─── READING PASSAGE

Scattered Notes*

A few years ago — okay, it’s actually a couple decades ago by now  — a friend of mine wrote a play. And, in the summer of 1994, we set out to stage it.

It was a special summer, filled with lengthy conversations over boombas of Bud Light at our favorite watering hole Rumors. Besides typical twentysomething stuff, we discussed and analyzed the characters he had written, intent on creating truth on stage.

My character (Kate) was a little like me. She was the oldest in the family, tightly wound — a little intense, a little uptight, in control. She had a Franklin Planner and excellent organizational skills! Okay, a lot like me. But in the play, she was faced with things she didn’t know how to handle with a checklist. Change. Revelations. Loss.

I remember spending lengthy hours studying the script, striving to create honesty in the character of Kate. I delved deep. It was fun, exciting and challenging to originate a role … but there was one particular moment that was extremely difficult for me. At the end of the play, Kate had to dance. It was symbolic of letting go … of unconditional acceptance, forgiveness, love and embracing life as it was, not how she wanted to force it to be. She — I — had to stand alone in the spotlight and dance.

There I was during rehearsals with my three friends … amazing actors who slightly intimidated me with their own incredible talent and ease on stage. I stood alone in that final moment of the play. I wanted to do right by them and by my friend who wrote the piece and trusted me with this role. And to do right, I had to let go … to find something vulnerable inside myself and release it for them … and a bunch of strangers sitting out there in the darkness … to see.

It was one of the most difficult stage moments of my life.

Those who know me recognize me for a Type A personality — organizing, planning, controlling (in a good way) and managing lists and events are my thing. Allowing myself to open up and be vulnerable in front of others, well, that’s a lot harder.Give me lines, I’m good. Ask me to get raw on stage, that’s harder.

Vulnerability. It’s difficult, allowing others to see and know us for the good, the bad and the ugly. To share something others may not want or be ready to hear. It’s scary to take off the mask, allowing your true self, thoughts, hopes, desires, flaws, aspirations and feelings to be known by others. To uncover the cracks or struggles by opening your heart. To perhaps show that you don’t have it all together. To be vulnerable is to invite potential rejection and pain. On my yoga mat, it can mean I fall out of a pose — and everyone in the room sees or hears that. Off the mat, it can lead to hurt worse than hitting the floor.

──────
─── DATASET EXCERPTS

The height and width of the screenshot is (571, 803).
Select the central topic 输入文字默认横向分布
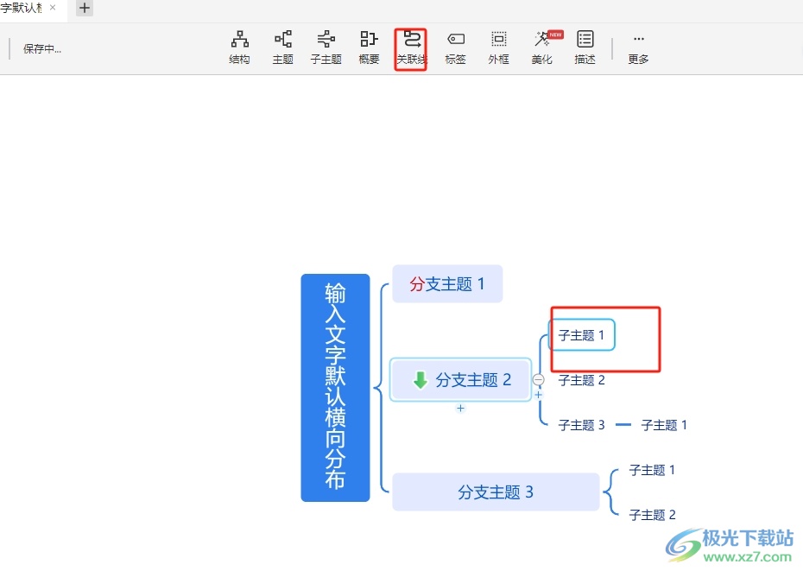(335, 387)
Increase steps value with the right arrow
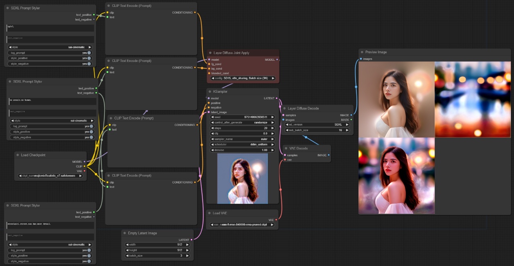The width and height of the screenshot is (514, 266). tap(273, 128)
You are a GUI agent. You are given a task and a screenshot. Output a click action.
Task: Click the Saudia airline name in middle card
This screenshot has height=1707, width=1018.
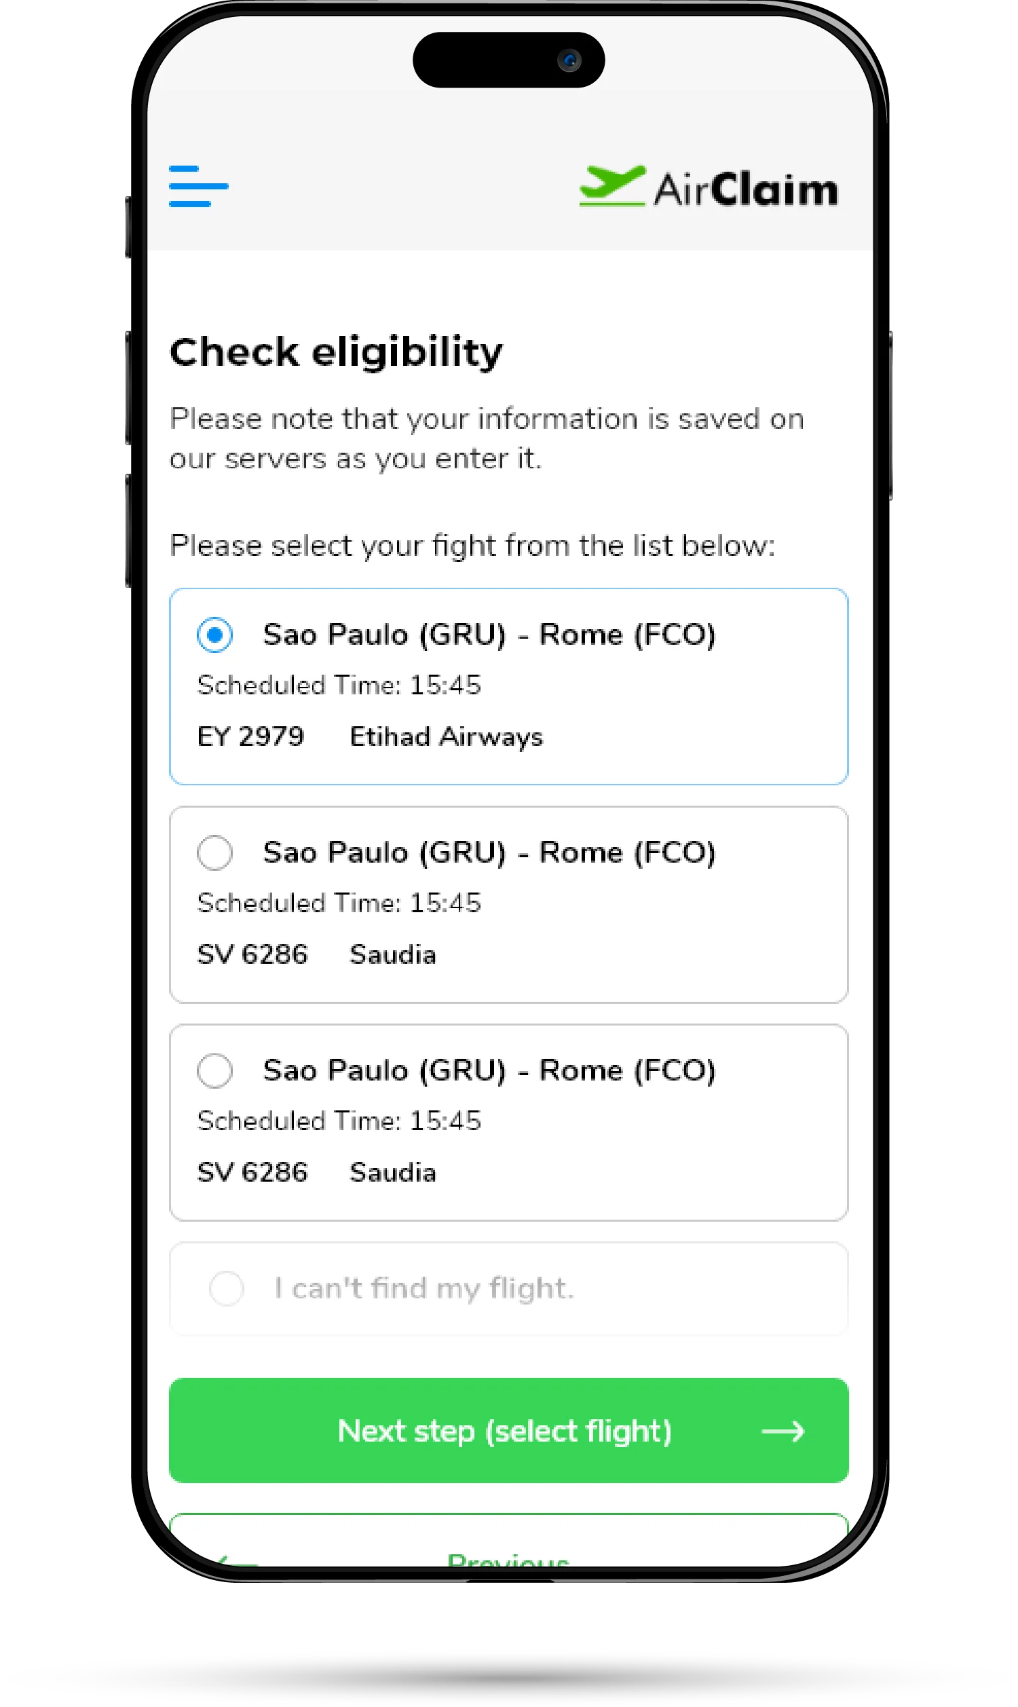[x=392, y=955]
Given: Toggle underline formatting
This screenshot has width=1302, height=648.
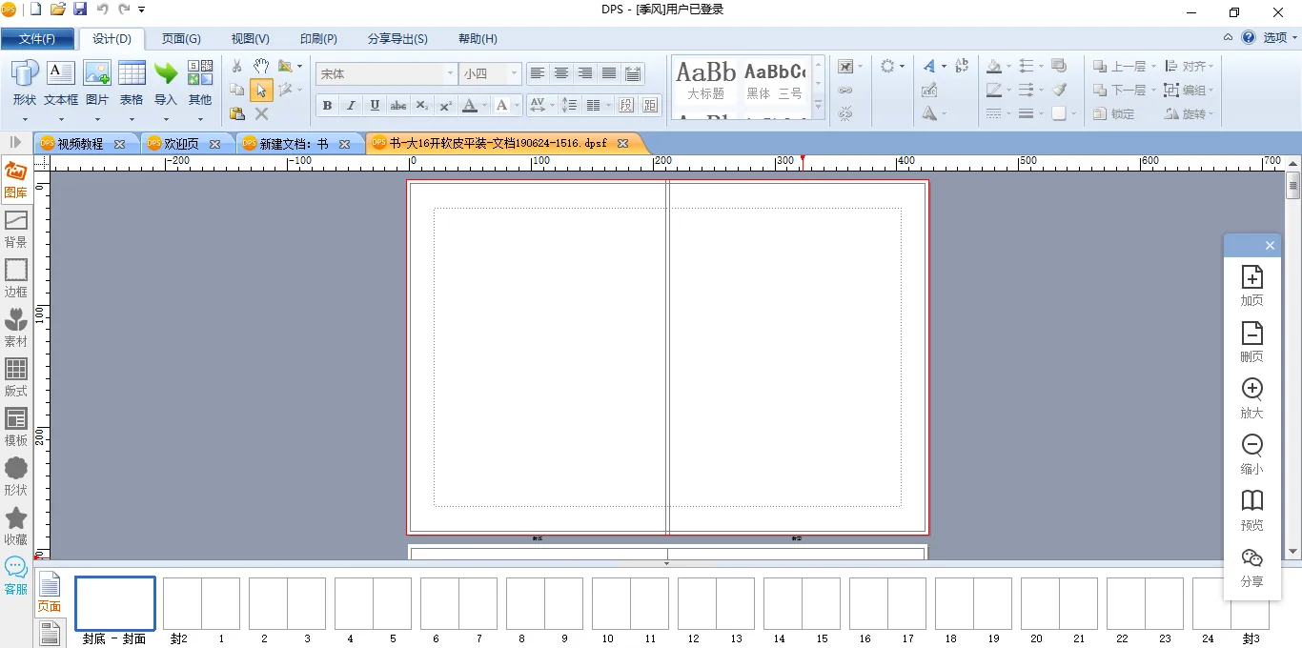Looking at the screenshot, I should [375, 105].
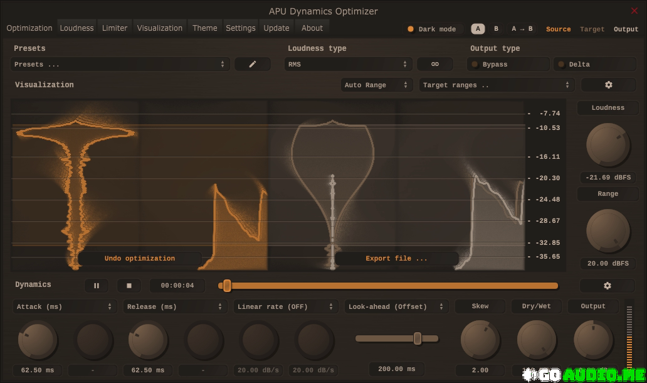Expand the RMS loudness type dropdown
Screen dimensions: 647x383
click(348, 64)
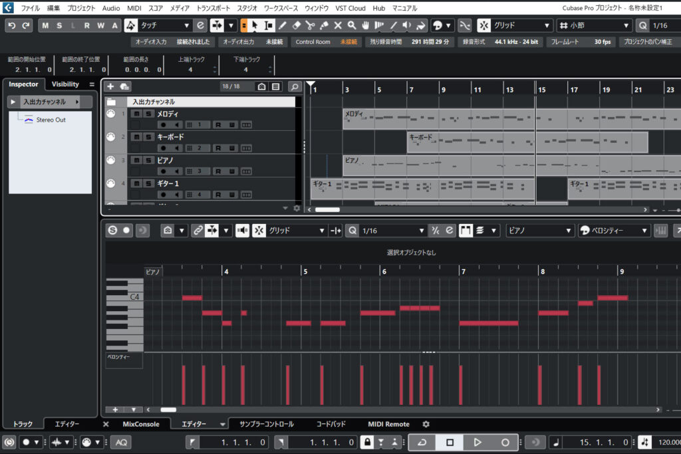This screenshot has width=681, height=454.
Task: Enable record on ピアノ track
Action: [x=162, y=171]
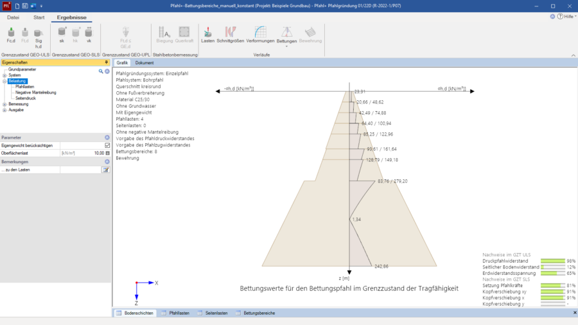Viewport: 578px width, 325px height.
Task: Open the Bettungen dropdown arrow
Action: coord(286,46)
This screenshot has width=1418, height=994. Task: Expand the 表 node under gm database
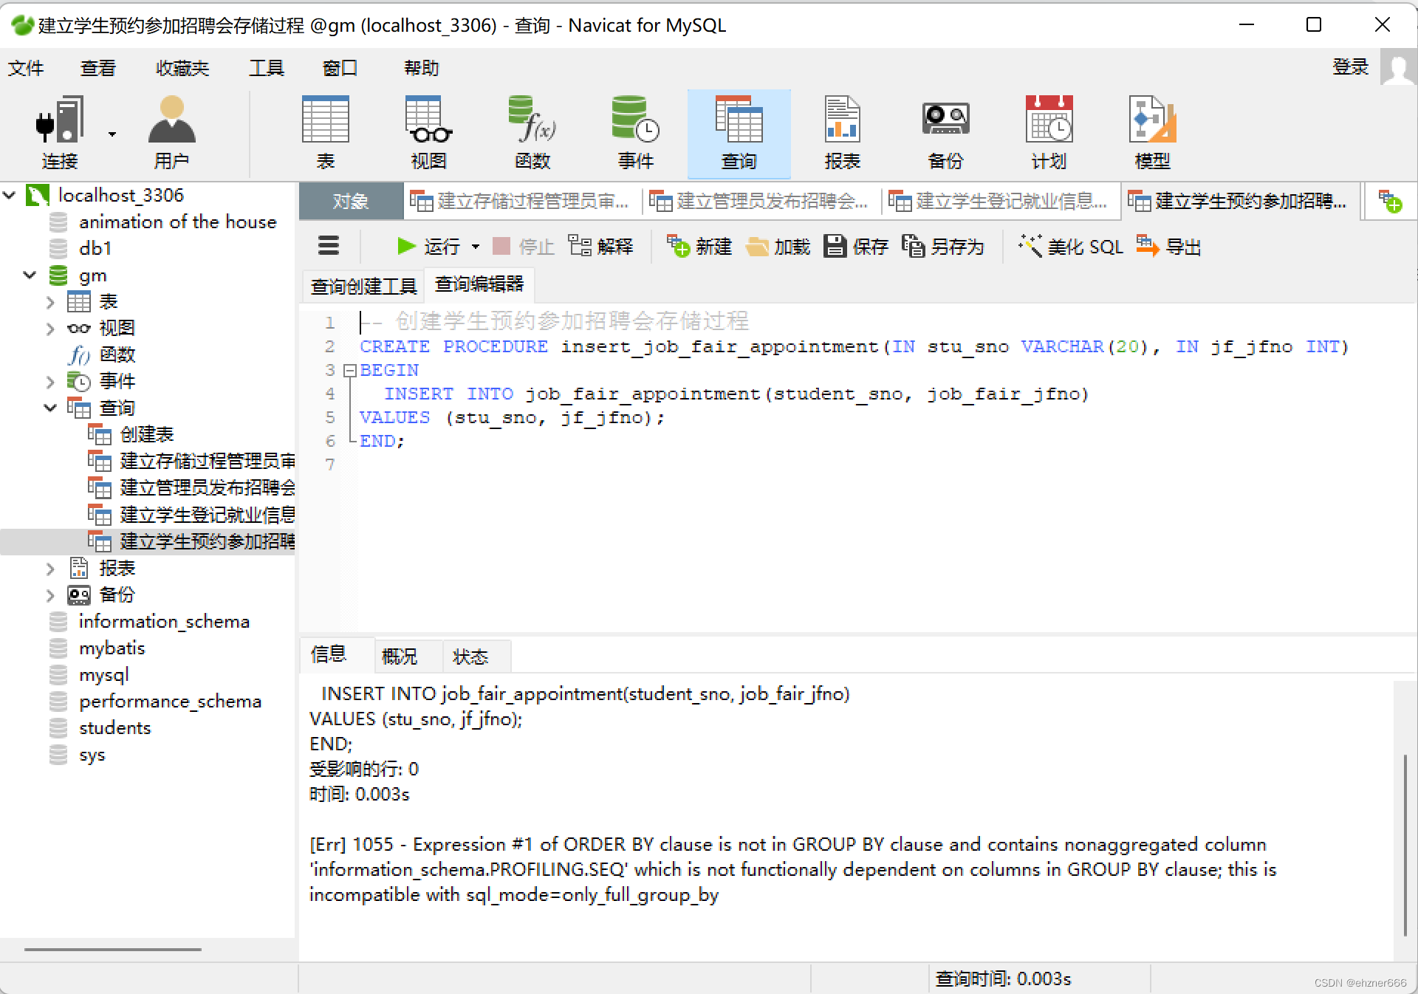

──────

__WHAT TO WORK ON__
**a.** In the Scattered Notes essay, what was the name of the favorite watering hole where the friends talked over Bud Light?
**b.** Output the span of the Scattered Notes essay that starts at the words "Vulnerability. It’s difficult, allowing" and stops after "hitting the floor.", copied word for word.

__ANSWERS FOR THIS EXERCISE__
**a.** Rumors

**b.**
Vulnerability. It’s difficult, allowing others to see and know us for the good, the bad and the ugly. To share something others may not want or be ready to hear. It’s scary to take off the mask, allowing your true self, thoughts, hopes, desires, flaws, aspirations and feelings to be known by others. To uncover the cracks or struggles by opening your heart. To perhaps show that you don’t have it all together. To be vulnerable is to invite potential rejection and pain. On my yoga mat, it can mean I fall out of a pose — and everyone in the room sees or hears that. Off the mat, it can lead to hurt worse than hitting the floor.